If your only question is “Who makes more money in hand surgery, ortho or plastics?” you are thinking too narrowly. The better question is:

“What ecosystem do I want to live in, and how do I want my case mix to look when I am 45 and finally in full control of my practice?”


11. Quick Visual: Training Timeline and Decision Points

Mermaid flowchart TD diagram
Hand Surgery Training Routes and Decision Points
StepDescription
Step 1Med School
Step 2Orthopedic Surgery 5y
Step 3Plastic Surgery 6-7y
Step 4Hand Fellowship 1y
Step 5Private Ortho Group
Step 6Private Plastics Group
Step 7Academic Center
Step 8Hybrid Hand plus Cosmetic
Step 9Residency Choice
Step 10Practice Type

This is the real fork in the road: not just ortho vs plastics, but where that road drops you into the practice landscape.


12. Key Takeaways

  1. Route matters because it locks you into different referral patterns, case mix, and call structures, which directly shape income.
  2. Ortho-based hand surgeons typically earn more in straightforward, pure-hand roles, especially in private orthopedic groups and community markets.
  3. Plastics-based hand surgeons have a higher potential ceiling if they combine hand skills with cosmetic and high-end reconstructive branding, but that requires deliberate practice design, not just a degree.

FAQ

1. Is it harder to match hand fellowship from plastics or ortho?
From ortho, hand fellowships are almost a default option; the pipeline is huge and programs are used to taking ortho residents. From plastics, spots are still very accessible, but you need to be intentional: strong hand rotations, good letters from hand faculty, and documented interest. In competitive, high-prestige hand fellowships, orthopedics applicants often numerically outnumber plastics, but top plastics residents with real hand exposure do fine.
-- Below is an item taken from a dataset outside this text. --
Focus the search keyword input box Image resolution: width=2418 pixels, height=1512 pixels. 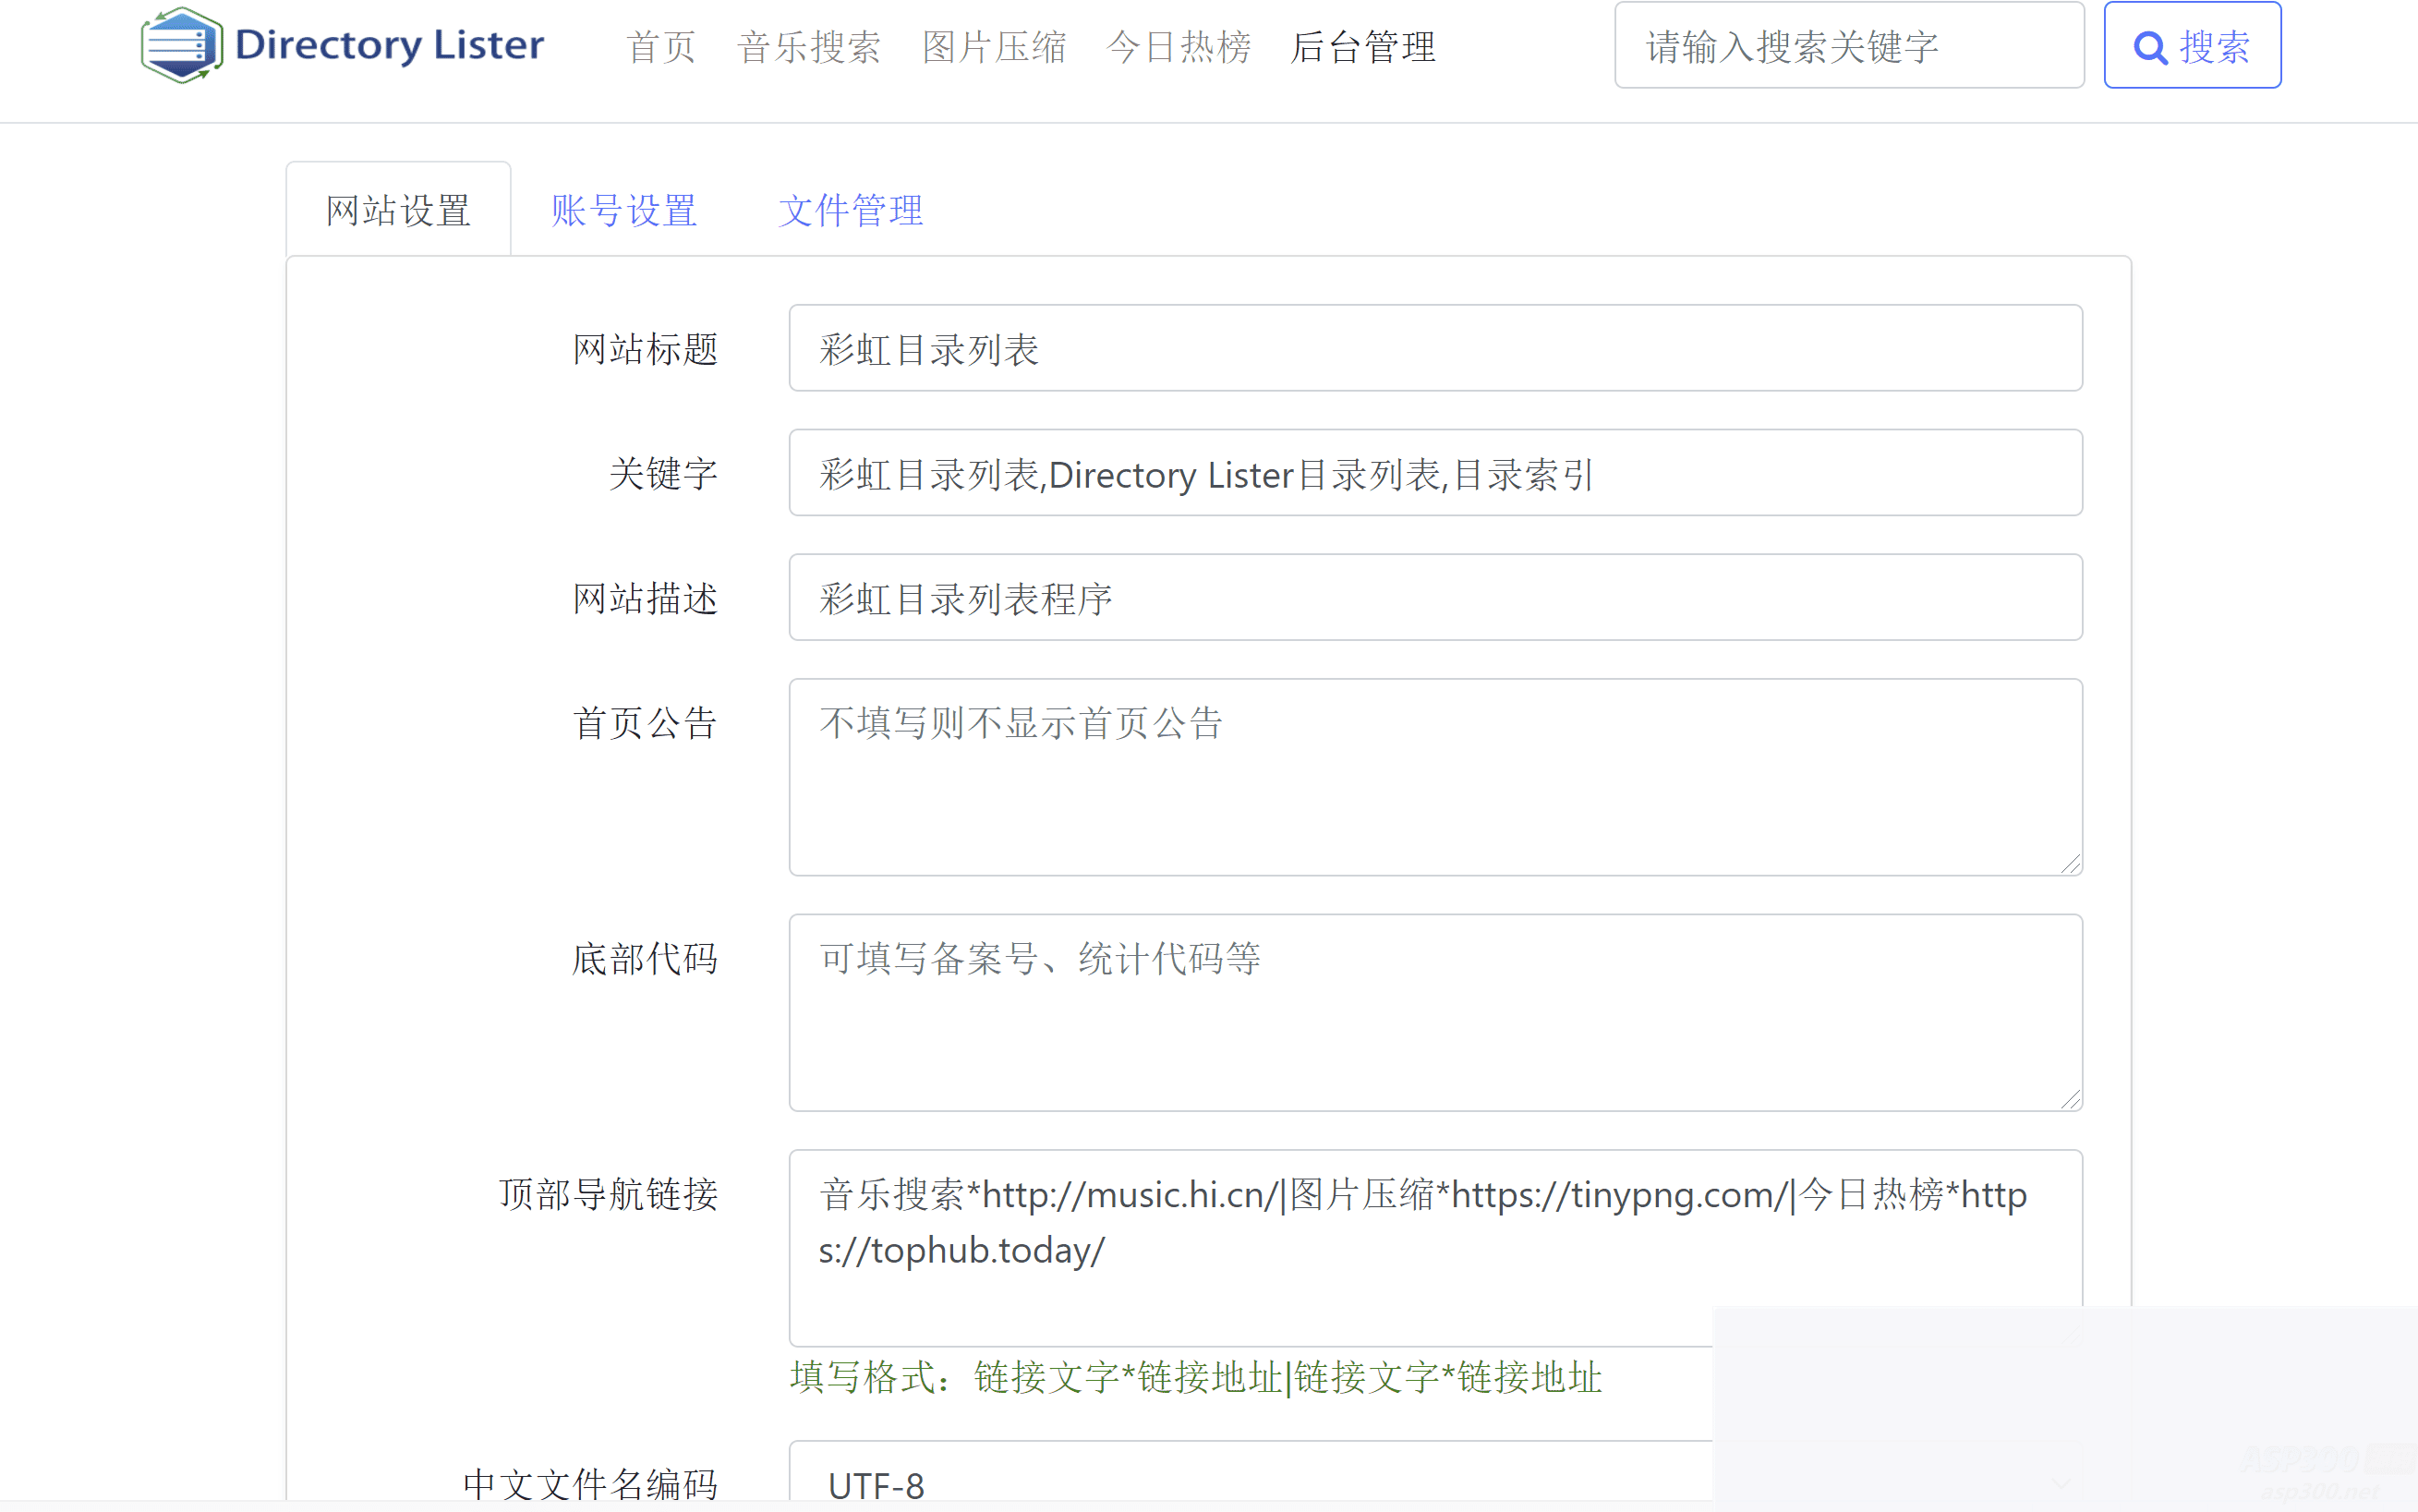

2. Can a plastics-trained hand surgeon join a large orthopedic group and be paid like the ortho-hand partners?
Yes, but it is less common and more political. Some ortho groups will hesitate simply because of culture and perceived training differences. When it works, it is usually because the plastics-hand surgeon has already proven high trauma and fracture competence, or because the group needs someone to absorb massive demand. Contract structure might initially be less favorable until trust and volume are established.

3. Do hand surgeons in academic centers ever reach the same incomes as private ortho-hand surgeons?
Rarely. Academic compensation models emphasize base salary, smaller productivity bonuses, and non-clinical time for teaching and research. A star academic hand surgeon might reach upper 400s or low 600s in some markets, but it is unusual to hit the consistent 800k–1M+ levels that busy private ortho-hand or hybrid cosmetic-hand practices achieve. You trade money for prestige, research, and a different lifestyle.

4. If I plan to do mostly cosmetic surgery in the long term, is hand fellowship still useful financially?
Financially, only if you integrate it into your brand and case mix. A hand fellowship is not required to make very high income as a cosmetic plastic surgeon. It becomes an asset if you carve out a niche like “aesthetic and reconstructive hand and upper extremity,” use it to attract complex self-pay referrals, and position yourself as the surgeon who can handle both function and appearance. If your end goal is 90–100% breast and body aesthetics, the hand fellowship is more a passion project than a financial play.